What I find interesting about this anecdote is how 'uncensored' it is. This guy (I think?) actually worked with Marr. Marr has been generally diplomatic and circumspect over the years in regards to Morrissey, but I can imagine he's had discussions like this with the likes of Bernard Sumner and Neil Tennant. How does he feel, I wonder, about this guy coming out and relating what was presumably intended to be a private conversation?
It has the grain of truth - early Smiths records do seem to have more of an improvised, cluttered feel, but as has been pointed out above, there aren't many actual instrumental breaks even in later Smiths records, so I guess what we're mainly talking about is intros/outros.
I think the more fundamental truth it points to is a battle of wills between Morrissey and Marr for creative control of the final arrangements and essentially therefore, a battle for control of the band.

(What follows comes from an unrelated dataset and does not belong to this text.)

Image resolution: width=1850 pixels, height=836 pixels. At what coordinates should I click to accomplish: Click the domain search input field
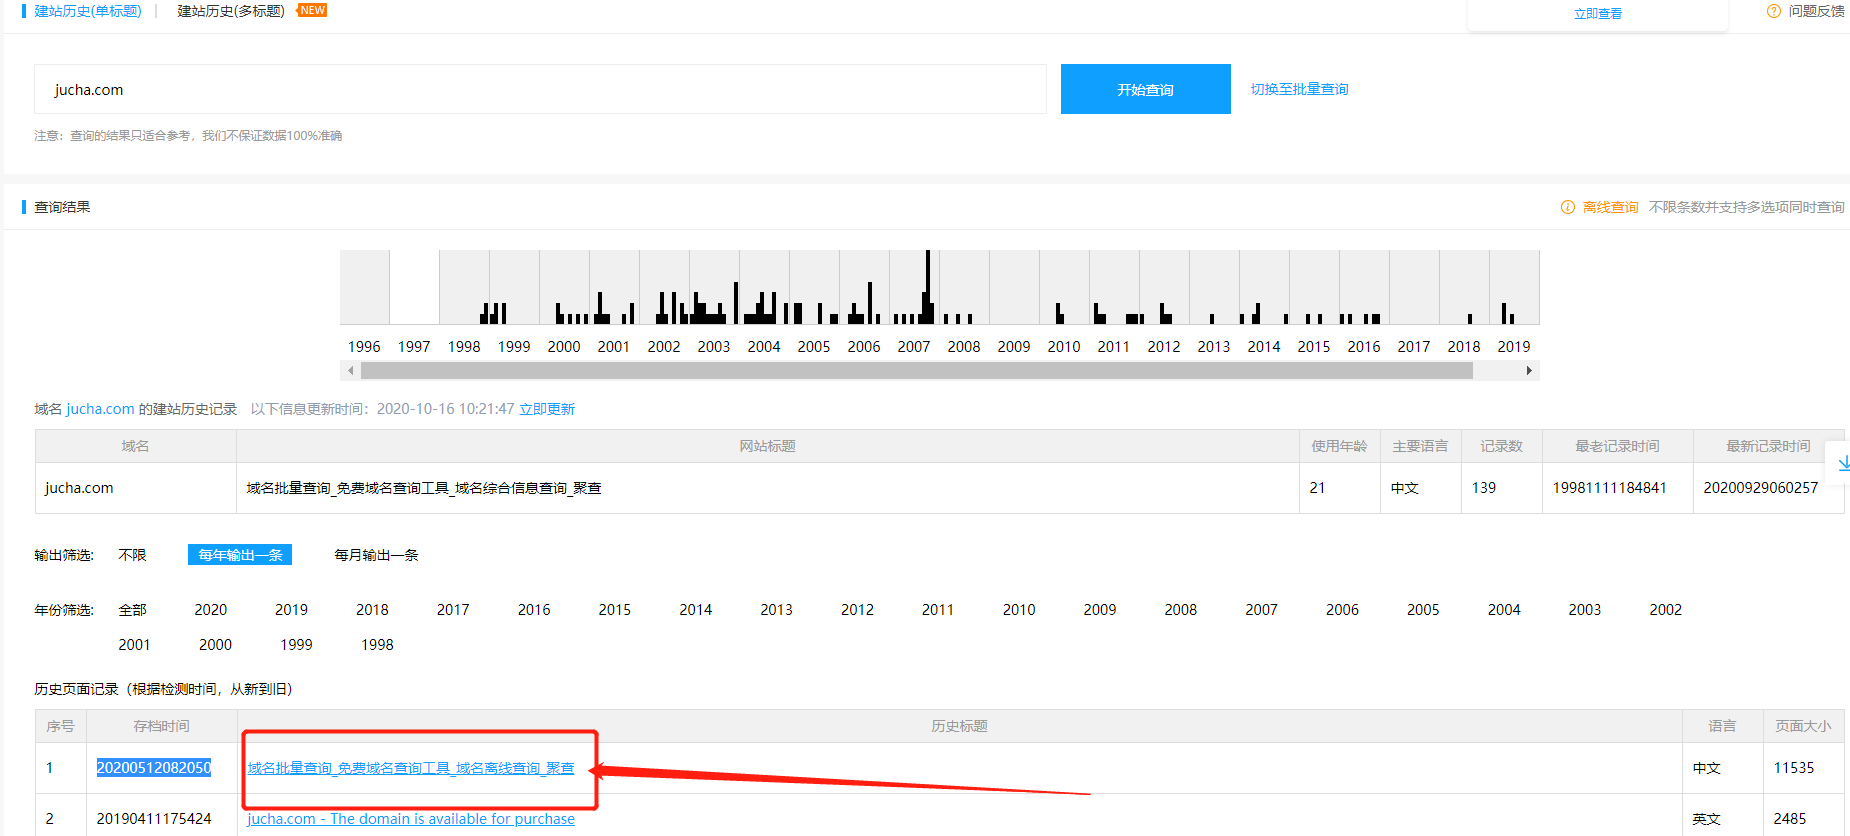[540, 90]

Marr is always at pains to talk about The Smiths as 'his' band that he formed, and I think in the beginning that would have been the vibe, but by 1987 it must have been patently obvious to everyone (including him) that it was now Morrissey's band, and that Morrissey was the de facto leader. There's that anecdote about how during the studio sessions for 'Strangeways', a studio recording was sent over to Morrissey's room for his approval, and he rejected is, and when word came back to the studio, Marr hit the roof and said "well, get him to f***ing come up with something better then". I think it was Stephen Street that told that story. And the video shoot that Morrissey refused to turn up for, with Marr knocking on his door trying to get him to come out. And 'Work is a Four-Letter Word'.
All these things are symptomatic not just of the fact that they were no longer working in harmony, but of the fact that Morrissey was now decisively calling the shots (although in truth, I think he always had been, it was just that Marr was now beginning to chafe at the musical and aesthetic restrictions he felt Morrissey was imposing).